Top of Listed entries

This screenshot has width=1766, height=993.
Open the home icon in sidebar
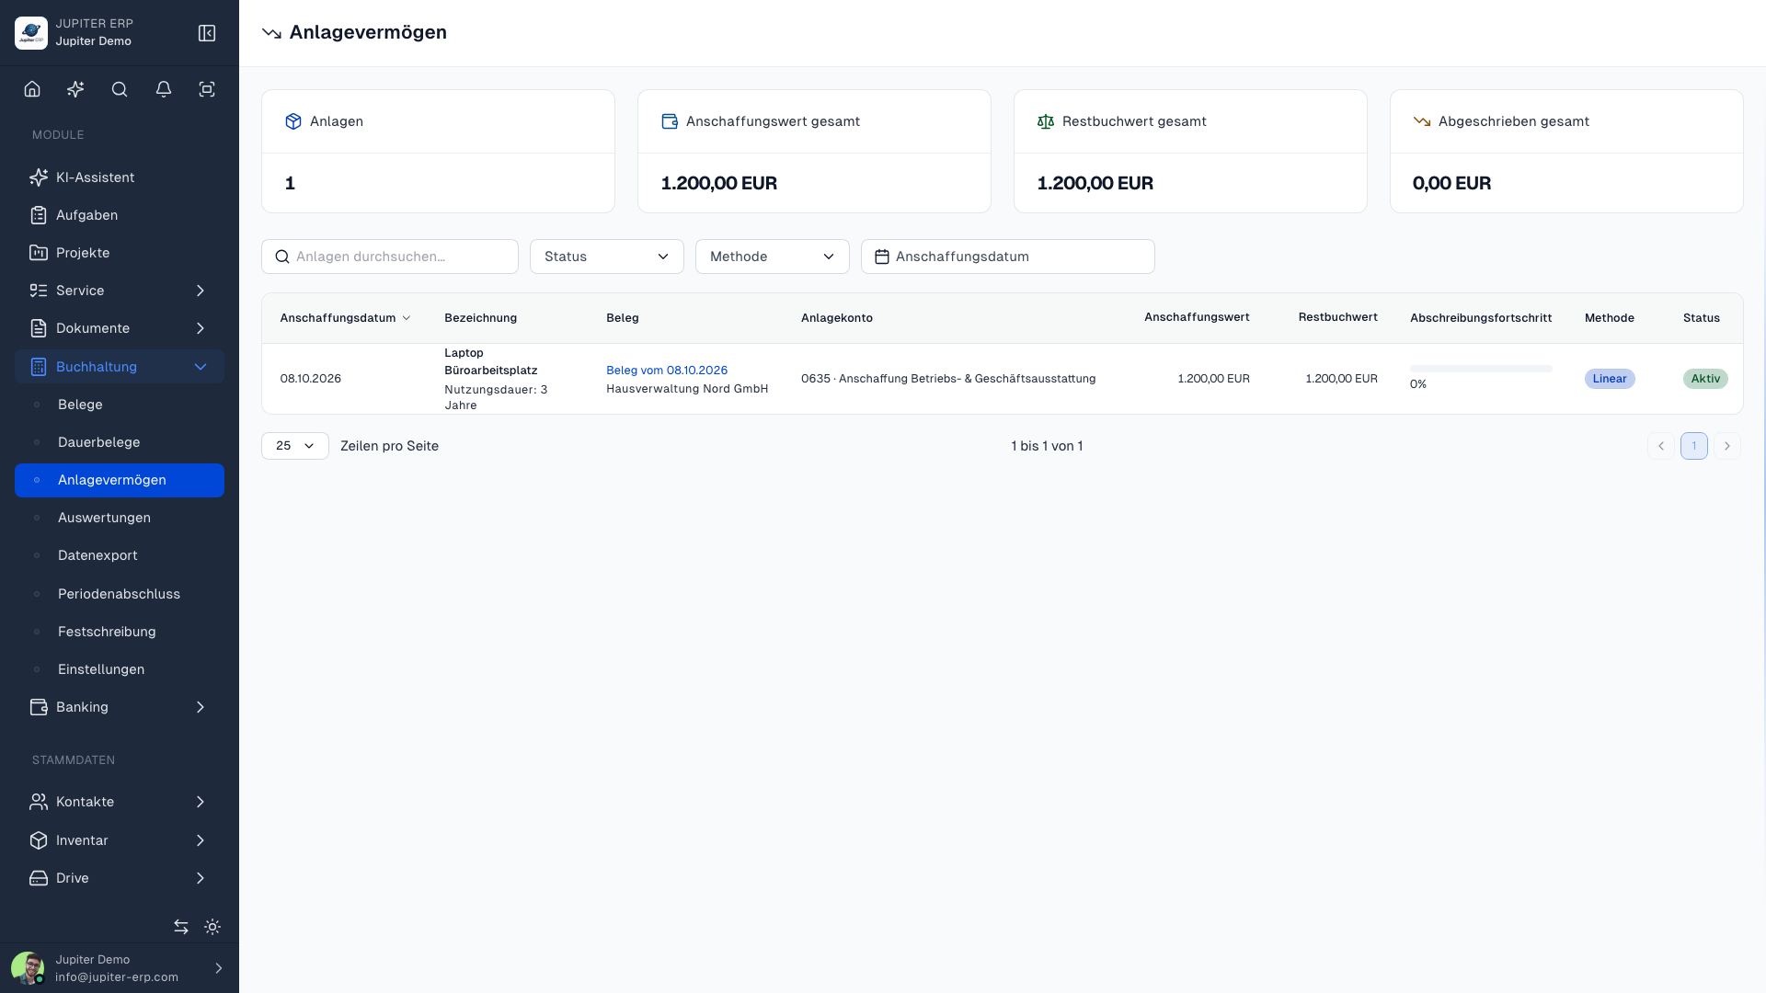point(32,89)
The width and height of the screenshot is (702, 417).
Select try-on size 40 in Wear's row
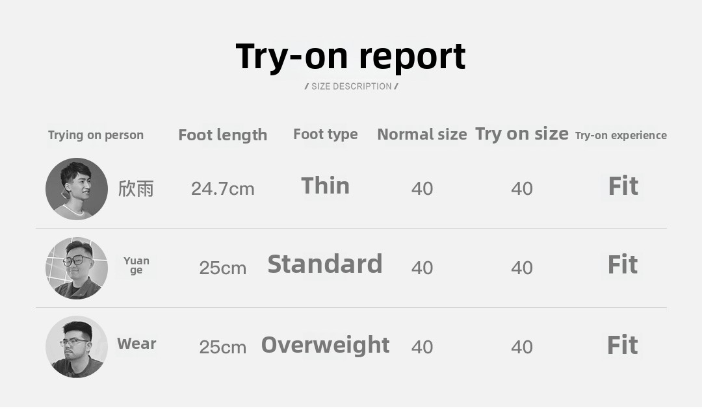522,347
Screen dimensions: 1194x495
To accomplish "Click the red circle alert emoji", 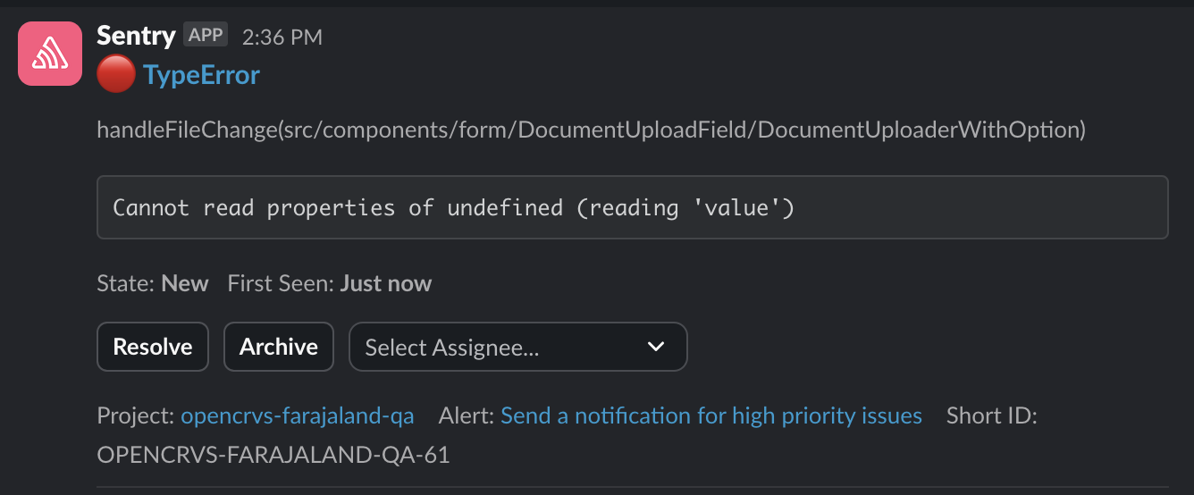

Bottom of Listed entries

• _Exercise_
Starting with the line that contains "Select try-on size 40 in Wear's row", print every line through the end of the data exactly as written; omit all pictures and add nothing else.

• _Result for this exercise_
Select try-on size 40 in Wear's row
522,347
Screen dimensions: 1194x495
To accomplish "Click the red circle alert emoji", 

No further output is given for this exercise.